When Mergers Make Sense
May 11th, 2010In my book Intended Consequences, I have not exactly been gentle with United Airlines, the air carrier that lied to me, lost my bags, canceled my flights, and abused me unlike any other (airline). Yet, I am hopeful that the United-Continental merger holds promise.
As we endured the merger bubble of the 90’s and the giant sucking sound that followed, we learned that mergers based on “efficiencies” and “cost reductions” work for the investment bankers, but not too well for us stockholders. In a post great recession world, all the costs have been stripped from the system. Synergistic mergers are generally those that improve the value proposition and enhance revenue growth.
Continental flies to 136 cities not serviced by United. United is stronger flying to the Pacific Rim, while Continental has more routes to Europe. The merger offers more than the world’s largest airline, it provides consumers more choice. While both sides are talking about a modest cost savings, efficiency isn’t the impetus to the deal.
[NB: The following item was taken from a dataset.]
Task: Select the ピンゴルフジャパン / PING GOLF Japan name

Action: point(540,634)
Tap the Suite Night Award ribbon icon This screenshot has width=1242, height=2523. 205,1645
Of course the same principles hold true for smaller companies looking for business combinations that could provide some type of advantage. During the pains of the downturn, acquirers could be selective and cherry pick customer lists and inventory from troubled companies. Now that business has somewhat stabilized (I would not call it normal by any means), more sensible deals may prevail. If you are a potential buyer or seller, look for mergers that will provide more value to the marketplace in terms of better service (such as through a vertical integration), enhanced delivery system or geographic coverage, but not those that will simply allow you to slash a few administrative positions. Such bloodletting rarely provides an adequate return to stockholders nor does it improve the customer experience.